■ **ACTIVITY**:
Line by line, please look for the word "will" in the following records, then copy each line you find it in.

+---+

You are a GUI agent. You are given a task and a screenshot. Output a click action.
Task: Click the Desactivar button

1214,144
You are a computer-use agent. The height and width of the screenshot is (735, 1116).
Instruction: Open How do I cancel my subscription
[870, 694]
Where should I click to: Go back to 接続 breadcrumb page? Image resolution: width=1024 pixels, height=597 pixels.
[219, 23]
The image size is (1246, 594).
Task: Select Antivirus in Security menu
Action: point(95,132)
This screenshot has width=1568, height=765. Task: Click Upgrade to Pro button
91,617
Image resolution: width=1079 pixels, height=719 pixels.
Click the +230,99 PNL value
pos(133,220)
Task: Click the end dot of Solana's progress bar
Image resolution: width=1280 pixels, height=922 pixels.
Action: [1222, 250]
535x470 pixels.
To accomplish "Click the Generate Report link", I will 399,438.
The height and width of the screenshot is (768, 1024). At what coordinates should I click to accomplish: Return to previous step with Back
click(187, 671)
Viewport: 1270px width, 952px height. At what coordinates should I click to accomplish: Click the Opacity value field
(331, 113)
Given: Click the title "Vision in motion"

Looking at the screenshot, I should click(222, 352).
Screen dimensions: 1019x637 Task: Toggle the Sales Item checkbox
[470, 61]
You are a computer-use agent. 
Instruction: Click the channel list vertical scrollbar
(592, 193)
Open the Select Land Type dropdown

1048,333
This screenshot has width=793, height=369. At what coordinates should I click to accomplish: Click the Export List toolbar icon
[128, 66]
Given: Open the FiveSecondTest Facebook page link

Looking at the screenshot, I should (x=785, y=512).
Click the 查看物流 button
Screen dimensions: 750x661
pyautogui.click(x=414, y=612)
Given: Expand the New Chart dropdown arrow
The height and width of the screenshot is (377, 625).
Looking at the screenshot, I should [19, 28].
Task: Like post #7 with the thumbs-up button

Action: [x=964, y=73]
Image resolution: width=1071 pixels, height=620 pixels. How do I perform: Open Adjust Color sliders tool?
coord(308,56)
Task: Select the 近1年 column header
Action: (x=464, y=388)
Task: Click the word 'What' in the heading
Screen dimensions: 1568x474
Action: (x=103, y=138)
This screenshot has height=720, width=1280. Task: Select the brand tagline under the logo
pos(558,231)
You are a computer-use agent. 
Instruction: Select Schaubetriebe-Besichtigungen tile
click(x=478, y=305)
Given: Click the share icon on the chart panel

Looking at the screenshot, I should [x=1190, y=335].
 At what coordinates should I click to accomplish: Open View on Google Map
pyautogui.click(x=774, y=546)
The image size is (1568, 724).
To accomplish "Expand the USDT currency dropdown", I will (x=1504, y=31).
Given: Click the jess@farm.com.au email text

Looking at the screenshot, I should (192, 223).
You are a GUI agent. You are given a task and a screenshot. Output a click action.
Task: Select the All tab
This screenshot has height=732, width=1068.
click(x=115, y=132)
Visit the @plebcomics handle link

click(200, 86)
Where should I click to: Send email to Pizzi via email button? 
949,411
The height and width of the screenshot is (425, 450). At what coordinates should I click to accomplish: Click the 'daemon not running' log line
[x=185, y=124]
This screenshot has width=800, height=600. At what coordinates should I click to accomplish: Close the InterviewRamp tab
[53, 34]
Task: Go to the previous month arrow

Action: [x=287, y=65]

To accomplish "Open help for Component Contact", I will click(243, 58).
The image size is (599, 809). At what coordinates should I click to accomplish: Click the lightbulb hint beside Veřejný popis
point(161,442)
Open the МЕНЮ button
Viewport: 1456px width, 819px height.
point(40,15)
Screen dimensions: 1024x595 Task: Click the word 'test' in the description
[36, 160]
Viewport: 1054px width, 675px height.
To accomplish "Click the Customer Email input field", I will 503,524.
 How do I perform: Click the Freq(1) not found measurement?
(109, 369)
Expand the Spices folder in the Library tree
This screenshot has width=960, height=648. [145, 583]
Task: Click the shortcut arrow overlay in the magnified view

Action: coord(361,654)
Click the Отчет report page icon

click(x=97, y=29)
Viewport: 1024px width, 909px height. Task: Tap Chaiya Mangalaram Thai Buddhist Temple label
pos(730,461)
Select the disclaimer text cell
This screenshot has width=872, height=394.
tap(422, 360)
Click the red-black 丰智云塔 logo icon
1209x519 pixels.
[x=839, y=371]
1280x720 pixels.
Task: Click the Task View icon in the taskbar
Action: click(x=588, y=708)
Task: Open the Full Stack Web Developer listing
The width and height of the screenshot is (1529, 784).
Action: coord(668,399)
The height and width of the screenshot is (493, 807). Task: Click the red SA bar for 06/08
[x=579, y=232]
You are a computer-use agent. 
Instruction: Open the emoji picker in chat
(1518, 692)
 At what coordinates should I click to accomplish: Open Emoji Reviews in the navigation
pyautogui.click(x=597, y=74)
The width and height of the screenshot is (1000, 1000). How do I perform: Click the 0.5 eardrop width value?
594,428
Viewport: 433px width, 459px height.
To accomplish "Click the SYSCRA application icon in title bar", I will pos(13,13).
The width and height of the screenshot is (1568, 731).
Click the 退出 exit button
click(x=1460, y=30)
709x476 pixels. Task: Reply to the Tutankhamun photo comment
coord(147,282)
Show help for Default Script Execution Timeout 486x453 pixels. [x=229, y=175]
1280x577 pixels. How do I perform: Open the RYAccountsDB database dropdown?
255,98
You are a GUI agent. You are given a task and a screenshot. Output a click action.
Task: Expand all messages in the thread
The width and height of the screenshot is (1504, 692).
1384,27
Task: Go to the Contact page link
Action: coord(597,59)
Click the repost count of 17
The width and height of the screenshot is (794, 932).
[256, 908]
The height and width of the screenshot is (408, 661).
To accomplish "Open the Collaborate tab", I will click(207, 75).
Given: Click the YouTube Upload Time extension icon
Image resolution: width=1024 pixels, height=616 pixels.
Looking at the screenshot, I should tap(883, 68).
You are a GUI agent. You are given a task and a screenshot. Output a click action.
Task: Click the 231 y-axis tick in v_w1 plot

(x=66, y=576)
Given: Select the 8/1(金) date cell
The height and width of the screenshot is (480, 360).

+---+

■ **RESULT BELOW**:
To accomplish "Click the Generate Report link", I will 399,438.
To accomplish "Expand the USDT currency dropdown", I will (x=1504, y=31).
To accomplish "Open help for Component Contact", I will click(243, 58).
To accomplish "Click the Customer Email input field", I will 503,524.
To accomplish "Click the SYSCRA application icon in title bar", I will pos(13,13).
To accomplish "Open the Collaborate tab", I will click(207, 75).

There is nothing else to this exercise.